NEIBA Question of the Week #20
The NEIBA Board members are starting a Question of the Week on the NEIBA Group at Yahoo! Groups (our Listserv). The goal is to share everyone’s common knowledge about bookselling or anything related to independent bookstores. It is our hope that after the Board has run through with their questions other members will continue the asking.
This week’s question is:
We are looking to get a bar scanner to make bar codes for things like Out of Print and other stuff.
Does anyone have a recommendation?
Annie, Bank Square Books
Pat Fowler, Village Square Booksellers
To make bar codes, you would need something like a Brother Label Printer
that would attach to a computer by USB Brother PT-P750W P-Touch: Print customized labels using fonts and graphicsfrom your PC or Mac. High Print Resolution supports crisp barcode and logo printing
Josh Christie, Shermans
Pat’s right – you can even make bar codes from any combination of letter and numbers on this site – http://www.barcodesinc.com/generator/index.php. We’ve used it to make bar codes for items we have in Wordstock as x-numbers. You just want to make sure you have a printer that can print nice, crisp lines on stickers for the items.
Janet Bibeau, Storybook Cove
I make bar codes for doll clothing with my POS system — Anthology. It’s a printing choice. I print it on a label and stick it on the item. Perhaps your system has that capability?
We have a great little Zebra printer that came recommended through Basil. It is fast and easy, and the stickers are removable. Love it more than I loved hand-writing X-codes for years 😉
Ellen Burns, Book on the Common
We print bar codes from our POS system (Anthology). No need for extra printers or software, although the size of the label is pretty large – not great for small-ish sidelines (jewelry, etc.).

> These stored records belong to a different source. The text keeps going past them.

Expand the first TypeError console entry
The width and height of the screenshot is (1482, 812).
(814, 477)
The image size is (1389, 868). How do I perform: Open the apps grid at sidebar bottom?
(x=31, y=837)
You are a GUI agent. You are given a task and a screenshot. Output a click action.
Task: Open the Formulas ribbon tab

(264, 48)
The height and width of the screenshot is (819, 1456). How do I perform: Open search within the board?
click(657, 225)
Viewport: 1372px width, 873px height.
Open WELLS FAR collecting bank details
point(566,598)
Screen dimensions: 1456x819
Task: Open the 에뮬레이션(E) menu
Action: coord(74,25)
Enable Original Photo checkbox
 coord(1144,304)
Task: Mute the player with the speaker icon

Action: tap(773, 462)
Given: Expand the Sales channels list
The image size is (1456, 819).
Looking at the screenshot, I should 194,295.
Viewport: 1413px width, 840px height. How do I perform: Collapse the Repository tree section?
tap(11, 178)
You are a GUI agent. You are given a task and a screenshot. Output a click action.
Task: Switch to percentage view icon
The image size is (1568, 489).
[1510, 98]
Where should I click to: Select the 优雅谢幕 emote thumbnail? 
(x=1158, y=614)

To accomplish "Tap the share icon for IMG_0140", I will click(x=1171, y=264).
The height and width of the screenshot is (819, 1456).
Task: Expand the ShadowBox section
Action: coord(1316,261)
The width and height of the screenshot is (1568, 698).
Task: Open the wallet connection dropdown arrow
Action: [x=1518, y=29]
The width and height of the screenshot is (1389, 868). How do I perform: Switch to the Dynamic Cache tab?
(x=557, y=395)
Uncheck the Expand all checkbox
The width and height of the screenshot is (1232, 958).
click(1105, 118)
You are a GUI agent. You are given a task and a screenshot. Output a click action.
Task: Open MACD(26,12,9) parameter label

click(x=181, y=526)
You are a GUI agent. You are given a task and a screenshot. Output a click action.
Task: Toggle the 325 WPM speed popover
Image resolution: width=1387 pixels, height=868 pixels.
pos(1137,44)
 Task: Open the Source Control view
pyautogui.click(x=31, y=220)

Emily Crowe, The Odyssey Bookshop
We use Wordstock and have a Zebra printer that is a dedicated label printer that we use for all non-sku sidelines. It’s fast and efficient and creates a bar code whether a product has an ISBN, a SKU, or any X number because it converts X numbers to bar codes. They also peel off easily. The only downside is using them on any surface that isn’t flat, in which case they peel off entirely TOO easily and will end up sticking together in a jumble. For example, the rolled poster Litographs that came in a tube? Disaster trying to use the labels on the cardboard tube. But a dream to use them on the flat, matted posters, or on the Out of Print Clothing labels, etc.
Like Ellen, we print from our POS system (Anthology) and order Avery removeable address labels. On our small items, such as jewelry, we wrap the label around stringed tags. Yes, the label is large, but it is simple and has worked well for us.